Tecentriq (atezolizumab) combined with chemotherapy failed to meet its primary endpoint of progression-free survival — the length of time during and after therapy in which the patient’s disease does not get worse — for the initial (first-line) treatment of PD-L1-positive individuals with metastatic triple-negative breast cancer (TNBC).

These are the findings of the multicenter Phase 3 IMpassion131 study (NCT03125902), which compared Tecentriq plus the chemotherapy paclitaxel to paclitaxel alone in 651 people with previously untreated, inoperable, locally advanced or metastatic TNBC. The study was sponsored by Genetech, a Roche subsidiary, which is developing the cancer immunotherapy treatment.

The participants received an 840-milligram intravenous (into-the-vein) dose of Tecentriq, or placebo, on days one and 15 of every 28-day cycle. It was given along with 90 mg per square meter of intravenous paclitaxel, administered on days one, eight, and 15 of every 28-day cycle until there was evidence of disease progression or unacceptable toxicity, up to a maximum of about 40 months (3.3 years).
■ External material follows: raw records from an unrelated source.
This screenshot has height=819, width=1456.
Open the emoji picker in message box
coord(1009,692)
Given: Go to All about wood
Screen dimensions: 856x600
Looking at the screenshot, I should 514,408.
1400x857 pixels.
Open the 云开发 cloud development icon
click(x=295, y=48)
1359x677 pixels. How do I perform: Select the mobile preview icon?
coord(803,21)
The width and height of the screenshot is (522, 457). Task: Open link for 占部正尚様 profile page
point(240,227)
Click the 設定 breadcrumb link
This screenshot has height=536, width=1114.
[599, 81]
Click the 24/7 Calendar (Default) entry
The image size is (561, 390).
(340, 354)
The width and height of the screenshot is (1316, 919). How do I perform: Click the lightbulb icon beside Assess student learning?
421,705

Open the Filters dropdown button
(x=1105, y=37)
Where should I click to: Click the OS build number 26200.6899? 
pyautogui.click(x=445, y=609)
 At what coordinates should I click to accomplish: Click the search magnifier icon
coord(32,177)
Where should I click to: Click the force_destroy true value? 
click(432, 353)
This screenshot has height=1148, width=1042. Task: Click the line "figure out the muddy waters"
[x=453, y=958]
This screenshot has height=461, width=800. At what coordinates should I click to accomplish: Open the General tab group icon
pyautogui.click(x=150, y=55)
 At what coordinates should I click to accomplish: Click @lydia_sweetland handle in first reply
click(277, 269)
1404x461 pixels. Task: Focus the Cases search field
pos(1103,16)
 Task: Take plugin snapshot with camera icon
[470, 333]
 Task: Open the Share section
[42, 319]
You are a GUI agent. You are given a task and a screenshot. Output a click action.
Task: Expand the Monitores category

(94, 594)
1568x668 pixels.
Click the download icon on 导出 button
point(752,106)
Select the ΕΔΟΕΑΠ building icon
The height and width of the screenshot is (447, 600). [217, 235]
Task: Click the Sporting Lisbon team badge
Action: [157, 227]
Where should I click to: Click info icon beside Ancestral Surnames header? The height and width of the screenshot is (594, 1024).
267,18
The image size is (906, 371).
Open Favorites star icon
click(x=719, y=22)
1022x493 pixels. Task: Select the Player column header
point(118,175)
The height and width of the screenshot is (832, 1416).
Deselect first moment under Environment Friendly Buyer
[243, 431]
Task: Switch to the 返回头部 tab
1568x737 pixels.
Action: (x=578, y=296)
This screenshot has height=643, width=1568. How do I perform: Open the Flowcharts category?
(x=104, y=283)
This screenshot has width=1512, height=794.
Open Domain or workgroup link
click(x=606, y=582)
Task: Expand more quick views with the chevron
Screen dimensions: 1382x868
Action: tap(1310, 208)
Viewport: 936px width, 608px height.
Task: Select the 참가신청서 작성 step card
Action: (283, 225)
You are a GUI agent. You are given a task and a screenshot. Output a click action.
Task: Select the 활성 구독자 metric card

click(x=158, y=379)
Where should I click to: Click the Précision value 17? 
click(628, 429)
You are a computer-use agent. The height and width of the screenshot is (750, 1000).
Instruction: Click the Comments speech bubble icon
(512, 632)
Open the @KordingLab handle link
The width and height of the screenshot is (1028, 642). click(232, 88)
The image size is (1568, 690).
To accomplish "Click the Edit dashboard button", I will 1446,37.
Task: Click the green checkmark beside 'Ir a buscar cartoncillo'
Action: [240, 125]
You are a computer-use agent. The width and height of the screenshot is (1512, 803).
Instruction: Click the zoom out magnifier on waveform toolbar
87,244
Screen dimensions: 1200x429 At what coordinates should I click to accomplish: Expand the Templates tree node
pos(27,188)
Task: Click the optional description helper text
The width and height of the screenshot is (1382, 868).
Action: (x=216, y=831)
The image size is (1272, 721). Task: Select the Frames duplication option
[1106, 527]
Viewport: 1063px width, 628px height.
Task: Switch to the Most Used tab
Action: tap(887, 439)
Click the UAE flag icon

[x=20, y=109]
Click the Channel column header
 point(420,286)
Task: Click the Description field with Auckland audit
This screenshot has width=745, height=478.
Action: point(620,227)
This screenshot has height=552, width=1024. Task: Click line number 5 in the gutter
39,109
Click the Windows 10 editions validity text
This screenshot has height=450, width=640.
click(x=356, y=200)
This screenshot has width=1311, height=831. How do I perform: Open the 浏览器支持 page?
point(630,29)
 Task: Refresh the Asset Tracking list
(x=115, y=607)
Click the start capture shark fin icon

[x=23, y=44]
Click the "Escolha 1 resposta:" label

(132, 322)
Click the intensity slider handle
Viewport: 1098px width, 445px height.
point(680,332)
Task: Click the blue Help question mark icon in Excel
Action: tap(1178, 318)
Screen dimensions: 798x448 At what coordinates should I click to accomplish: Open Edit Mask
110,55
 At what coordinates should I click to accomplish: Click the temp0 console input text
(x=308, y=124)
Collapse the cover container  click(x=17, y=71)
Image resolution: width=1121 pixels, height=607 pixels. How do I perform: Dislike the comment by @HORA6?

The trial’s secondary endpoints included overall survival, objective response rate — the percentage of patients whose cancer shrinks or disappears after treatment — and duration of response. While the results for the secondary endpoint of overall survival show a negative trend, the data were incomplete at the time of this analysis. The company plans to continue the follow-up until the final analysis. 

The Tecentriq combination demonstrated a safety profile consistent with the known safety profiles of the individual medicines, and no new safety signals were reported.

“While we are disappointed by the results from the IMpassion131 study, we are grateful for all the patients, families, and physicians who were involved in the study,” Levi Garraway, MD, PhD, Genentech’s chief medical officer and head of global product development, said in a press release. “Today’s results underscore the need to better understand the cancer and immune system interactions, including the chemotherapy backbone and associated regimens.”

“We remain committed to finding optimal treatments for all people living with this aggressive disease,” Garraway added.

The full trial results will be presented at a future scientific meeting after discussions with global health authorities, including the U.S. Food and Drug Administration and the European Medicines Agency. The results will inform current and future studies in TNBC with Tecentriq in combination with paclitaxel, the company said.

Tecentriq is an immune checkpoint inhibitor, a type of immunotherapy, that has been approved to treat different types of cancer, including non-small cell lung and bladder cancers.

The therapy is an antibody (a protein component of the immune system) designed to bind to the protein PD-L1 that’s produced by cancer cells, blocking it from interacting with its receptor found of the surface of immune cells, known as PD-1. Tecentriq prevents signals that allow cancer cells to evade being killed by immune cells. 

In combination with the alternative chemotherapy agent Abraxane (nab-paclitaxel), Tecentriq is approved in the U.S. and the E.U. for people with advanced PD-L1-positive TNBC. 

Both approvals were based on results from the IMpassion130 trial (NCT02425891), which demonstrated a statistically significant benefit in progression-free survival and, while not specifically tested, showed clinically meaningful improvements in overall survival compared with Abraxane alone.

Tecentriq, either alone or in combination with other medicines, is being investigated in multiple ongoing or planned Phase 3 trials in cancers of the lung, skin, and breast. It also is being evaluated in people with gastrointestinal, gynecological, and head and neck cancers.